Aim of the exercise
When copying the data below, keep only the lines from the one with "Select the purple" through the one with "Task: Open Breaking News menu item", word for word, and skip the pictures.

Listed entries section start

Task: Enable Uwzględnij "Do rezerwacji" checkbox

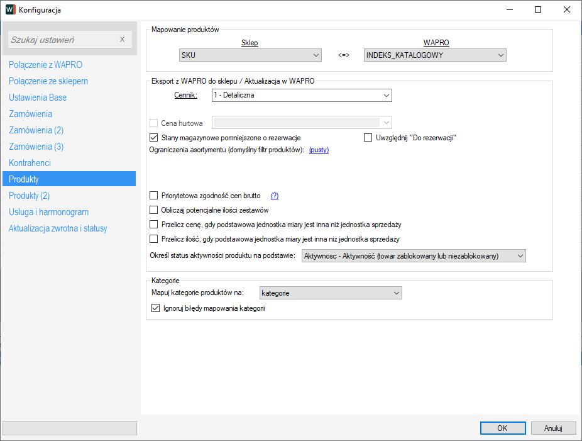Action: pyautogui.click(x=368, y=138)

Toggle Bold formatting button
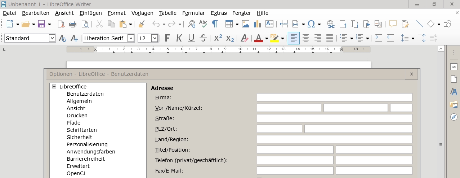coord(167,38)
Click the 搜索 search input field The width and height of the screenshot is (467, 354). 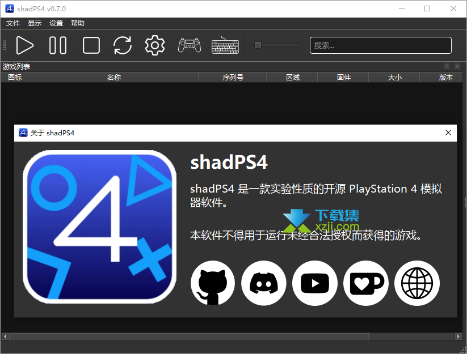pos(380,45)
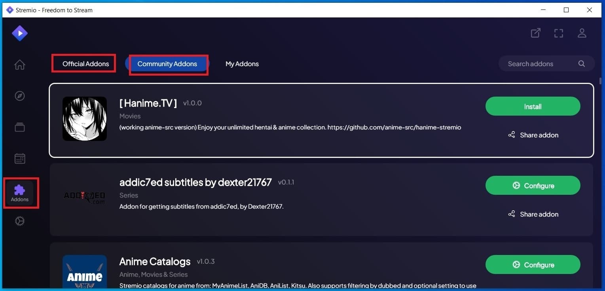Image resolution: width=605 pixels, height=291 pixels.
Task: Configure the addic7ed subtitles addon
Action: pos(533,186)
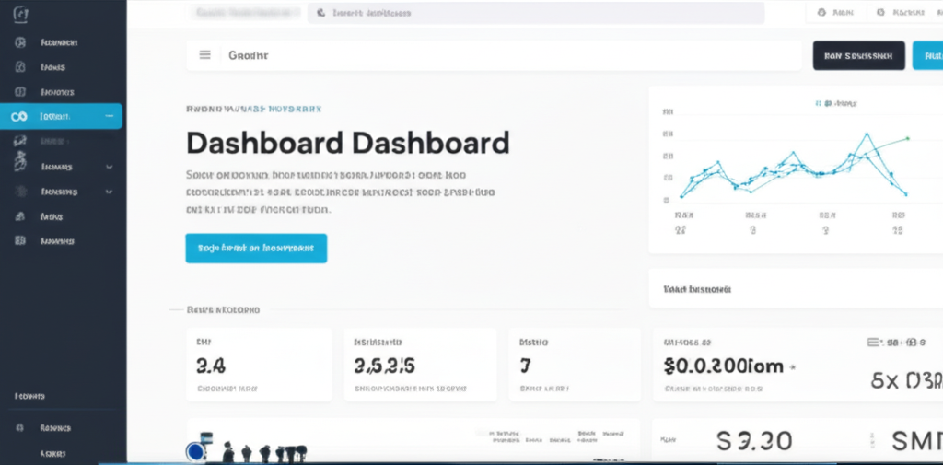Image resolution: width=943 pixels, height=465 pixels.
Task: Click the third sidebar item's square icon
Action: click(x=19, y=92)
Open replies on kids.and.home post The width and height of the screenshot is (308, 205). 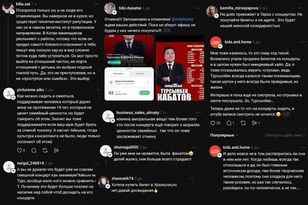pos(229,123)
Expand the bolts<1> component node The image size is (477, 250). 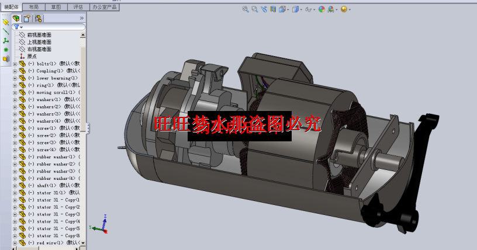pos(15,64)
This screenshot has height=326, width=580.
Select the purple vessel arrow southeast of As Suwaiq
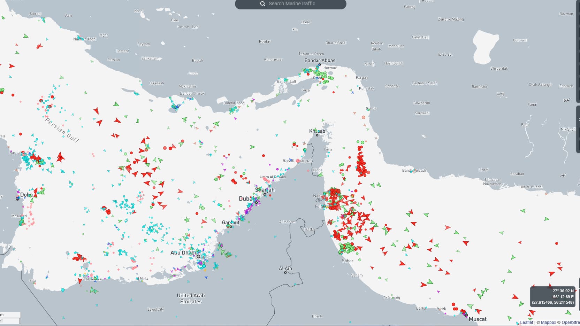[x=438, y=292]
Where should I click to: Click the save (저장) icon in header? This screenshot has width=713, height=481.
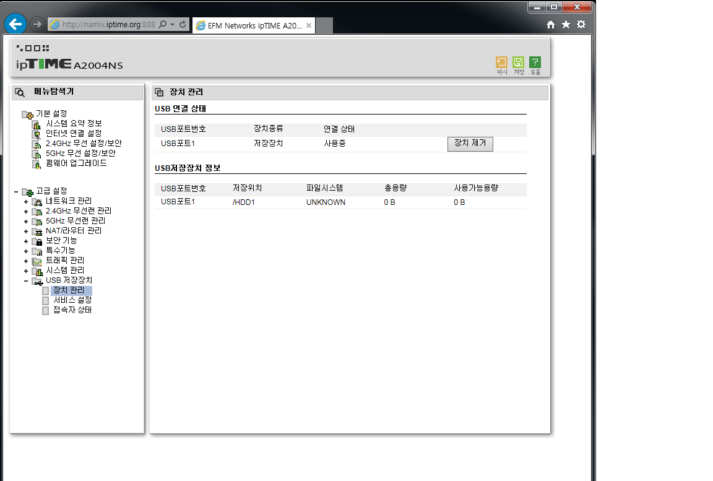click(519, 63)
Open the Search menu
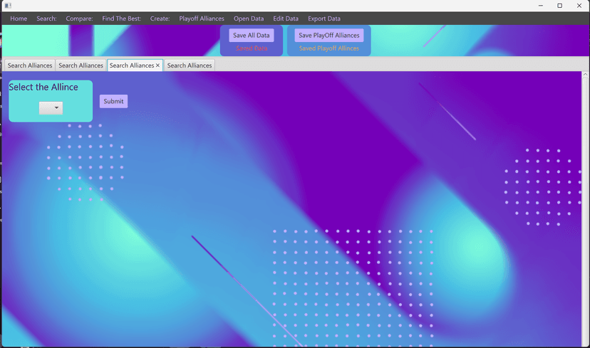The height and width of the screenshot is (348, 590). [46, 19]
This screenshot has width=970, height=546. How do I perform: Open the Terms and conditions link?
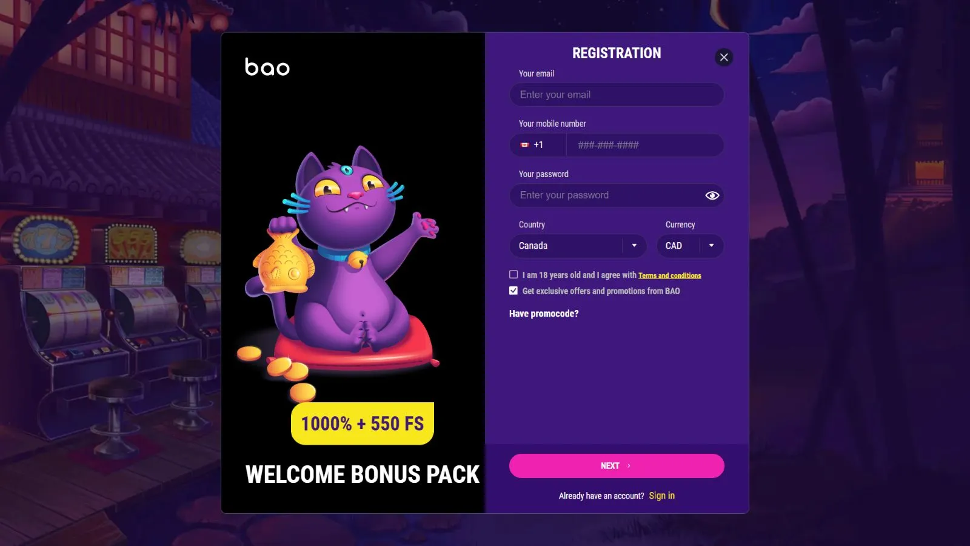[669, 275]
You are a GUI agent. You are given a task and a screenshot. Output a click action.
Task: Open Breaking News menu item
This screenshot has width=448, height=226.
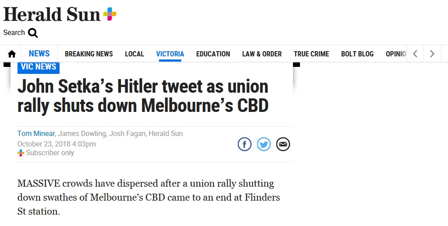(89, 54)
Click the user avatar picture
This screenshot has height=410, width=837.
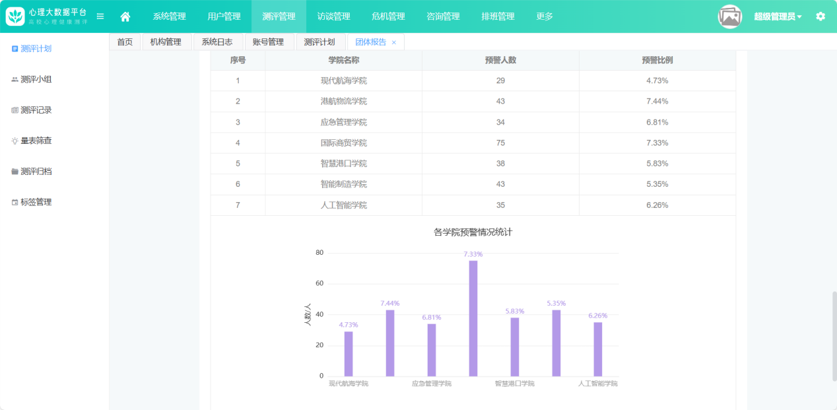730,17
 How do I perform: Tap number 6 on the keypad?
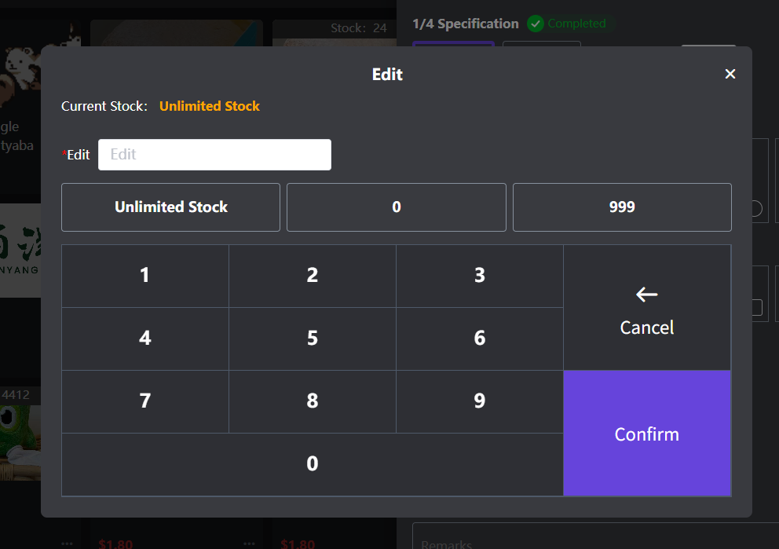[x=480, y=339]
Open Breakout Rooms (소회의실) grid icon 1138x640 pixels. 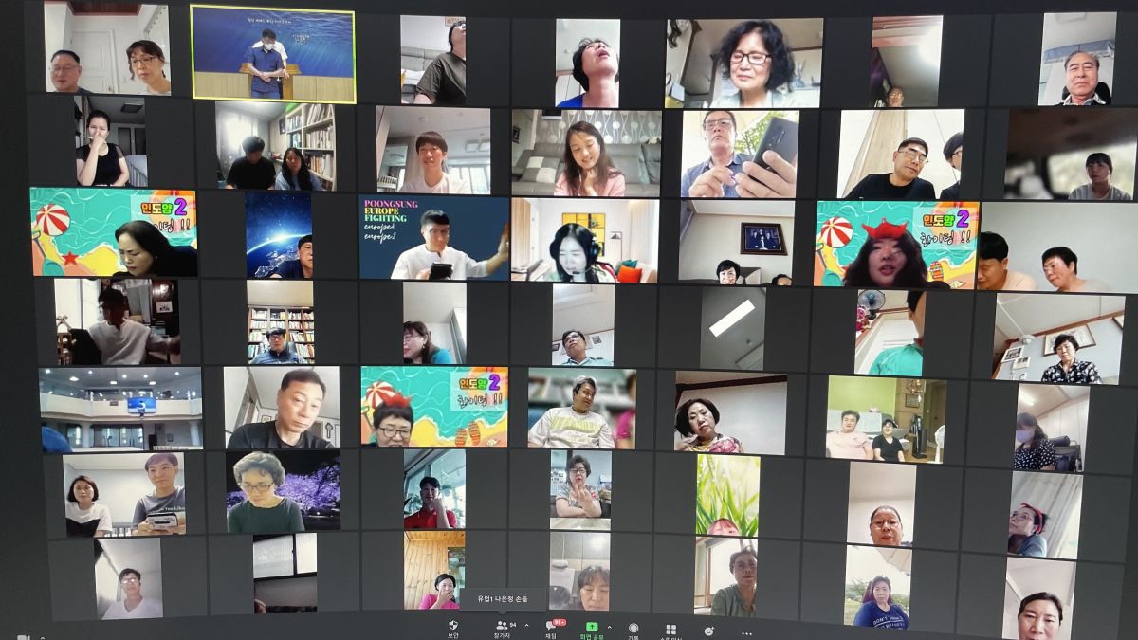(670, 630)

Listed entries section end

The answer
Select the purple vessel arrow southeast of As Suwaiq
[x=438, y=292]
Where should I click to: Click the save (저장) icon in header? This screenshot has width=713, height=481.
click(519, 63)
Open the Search menu
The height and width of the screenshot is (348, 590). [46, 19]
This screenshot has width=970, height=546. How do I perform: Open the Terms and conditions link?
[669, 275]
You are a GUI agent. You are given a task and a screenshot. Output a click action.
Task: Open Breaking News menu item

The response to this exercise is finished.